We all think about sea kayaking along some remote coastline with eagles soaring, seals surfacing and bears roaming the beaches.
That's OK, but urban sea kayaking is where it's at, especially when you can combine paddling with a visit to the local chowder house and savor the taste of fine Northwest microbrews. Welcome to sea kayaking on Seattle's Lake Union.
Every time I get a chance to go to Seattle, I rent a sea kayak and take in the sights and sounds of the city from the water.
It's pretty easy. You don't have to try to squeeze your hard-shell touring kayak through airport baggage. There are several places to rent sea kayaks around the lake. It doesn't get any easier.
I rented a kayak for my wife and I from the Northwest Outdoor Center, which is right on the lake. It's so easy. Walk down the dock, get in the boat and off you go. The staff also gives lessons if you need them.
Lake Union is considered a beginner paddling adventure. There can be some winds, but if you keep close to the sides of the lake you won't get into trouble.

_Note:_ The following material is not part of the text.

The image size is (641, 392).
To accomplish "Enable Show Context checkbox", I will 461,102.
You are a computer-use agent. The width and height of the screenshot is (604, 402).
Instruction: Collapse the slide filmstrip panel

The best thing about paddling Lake Union is charting a course?to a restaurant for lunch. You'll find everything from Mexican to sushi and steak grills to chowder houses. Go easy on the beer because you have to paddle back to your launch point.
The lake has so many points of interest that take 3- to 6-mile round trips. You can be wowed at the Center for Wooden Boats or paddle along the docks and dream about owning yachts and sailboats. The floating homes and house boats on the lake are works of art.
You'll enjoy seeing the Space Needle from the middle of the lake or watching and listening to the sea planes take off and land. The first time one comes over your head, you instantly learn where their landing zones are and you avoid them.
You'll be out on the lake with sailboaters, other paddlers, motorboaters and some awesome-looking ships. It's definitely a wild paddling experience in the middle of the city.
By the way, some paddlers have taken off from the Northwest Outdoor Center's dock and headed for Alaska.
You don't have to do that the first time out.